Las personas con poliposis adenomatosa familiar también tienen mayor riesgo de padecer cáncer en el duodeno, páncreas, tiroides, cerebro e hígado. Las personas con poliposis adenomatosa familiar pueden desarrollar otras complicaciones (denominadas previamente síndrome de Gardner), sobre todo varios tipos de tumores benignos. Estos tumores benignos se desarrollan en cualquier parte del organismo (por ejemplo, en la piel, el cráneo o la mandíbula).

Síntomas y diagnóstico

Los síntomas y el diagnóstico de la poliposis adenomatosa familiar son los mismos que los de otros pólipos de colon (ver Pólipos de colon y recto : Síntomas y diagnóstico), y aunque la mayoría de las personas no presentan síntomas, algunos tienen sangrado rectal. Por lo general, el sangrado solo se da en cantidades microscópicas.
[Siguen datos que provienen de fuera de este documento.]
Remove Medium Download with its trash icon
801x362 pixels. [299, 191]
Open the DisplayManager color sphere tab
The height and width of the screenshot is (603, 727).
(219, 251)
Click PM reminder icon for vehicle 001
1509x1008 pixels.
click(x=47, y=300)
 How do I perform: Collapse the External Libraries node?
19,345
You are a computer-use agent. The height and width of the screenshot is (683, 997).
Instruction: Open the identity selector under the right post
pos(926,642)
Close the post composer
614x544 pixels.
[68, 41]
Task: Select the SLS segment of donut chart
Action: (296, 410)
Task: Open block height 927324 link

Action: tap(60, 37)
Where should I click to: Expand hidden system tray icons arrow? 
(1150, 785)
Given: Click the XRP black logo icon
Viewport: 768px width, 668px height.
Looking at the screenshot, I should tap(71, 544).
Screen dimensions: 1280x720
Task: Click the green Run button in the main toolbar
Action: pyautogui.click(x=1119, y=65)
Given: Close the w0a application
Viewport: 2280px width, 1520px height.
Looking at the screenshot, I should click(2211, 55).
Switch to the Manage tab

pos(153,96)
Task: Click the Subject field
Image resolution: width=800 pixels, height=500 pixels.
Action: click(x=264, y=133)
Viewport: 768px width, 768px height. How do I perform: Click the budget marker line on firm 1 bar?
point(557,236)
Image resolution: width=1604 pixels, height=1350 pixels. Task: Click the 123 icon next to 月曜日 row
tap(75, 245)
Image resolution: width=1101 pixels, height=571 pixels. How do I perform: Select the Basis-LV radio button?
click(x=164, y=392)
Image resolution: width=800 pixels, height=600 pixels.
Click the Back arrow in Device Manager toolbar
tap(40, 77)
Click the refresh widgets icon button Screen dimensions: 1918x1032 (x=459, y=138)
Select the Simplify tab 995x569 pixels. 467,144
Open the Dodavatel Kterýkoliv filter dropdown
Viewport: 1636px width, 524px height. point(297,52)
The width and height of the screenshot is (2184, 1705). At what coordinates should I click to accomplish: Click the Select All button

Para establecer el diagnóstico se practica una colonoscopia.

Para las personas con poliposis adenomatosa familiar, los médicos también recomiendan que se realicen pruebas genéticas, y también sus familiares directos. Si no hay posibilidad de realizar pruebas genéticas, los familiares deben someterse a una exploración una vez al año por sigmoidoscopia (examen de la parte inferior del intestino grueso con un tubo de observación) comenzando a los 12 años y disminuyendo la frecuencia con cada década. Los hijos de las personas con PAF deben someterse a una prueba para detectar un posible tipo de cáncer de hígado (hepatoblastoma) desde el nacimiento hasta la edad de 5 años.

Tratamiento

Dado que casi todas las personas con poliposis adenomatosa familiar llegan a padecer cáncer, los médicos suelen recomendar el tratamiento quirúrgico tan pronto se haya confirmado el diagnóstico. Existen varios procedimientos. La extirpación quirúrgica total del colon y del recto elimina el riesgo de cáncer. Debido a que la persona no tiene entonces recto, el extremo de corte del intestino delgado se une de forma permanente a una abertura quirúrgica en la pared abdominal (ileostomía). Los excrementos corporales se eliminan a través de la ileostomía en una bolsa desechable. Como alternativa a la ileostomía, a veces los médicos eliminan el intestino grueso y solo el revestimiento del recto (los pólipos crecen en el revestimiento). Entonces, pueden integrar el extremo del intestino delgado en una bolsa que está conectada al ano y funciona como un recto, eliminando, así, la necesidad de una ileostomía. Otra alternativa a la ilestomía, es extirpar solo intestino grueso y unir el recto al intestino delgado. Este procedimiento no elimina la posibilidad de que aparezcan pólipos rectales. Así, la parte restante del recto debe explorarse mediante un sigmoidoscopio cada 3 a 6 meses, con el fin de poder extirpar los nuevos pólipos. No obstante, si los nuevos pólipos aparecen demasiado rápido, es necesario extirpar también el recto.

Una vez ya se han eliminado el recto y el intestino grueso completos, las personas deben someterse a una endoscopia del estómago y de la porción superior del intestino delgado (duodeno) de forma periódica para detectar un posible cáncer.

Se están estudiando algunos fármacos antiinflamatorios no esteroideos (AINE) para determinar su capacidad de revertir el crecimiento de los pólipos en personas con poliposis adenomatosa familiar y en aquellas con pólipos o cáncer del intestino grueso. Sin embargo, los efectos de estos fármacos son temporales y los pólipos comienzan a crecer de nuevo tras la suspensión del tratamiento.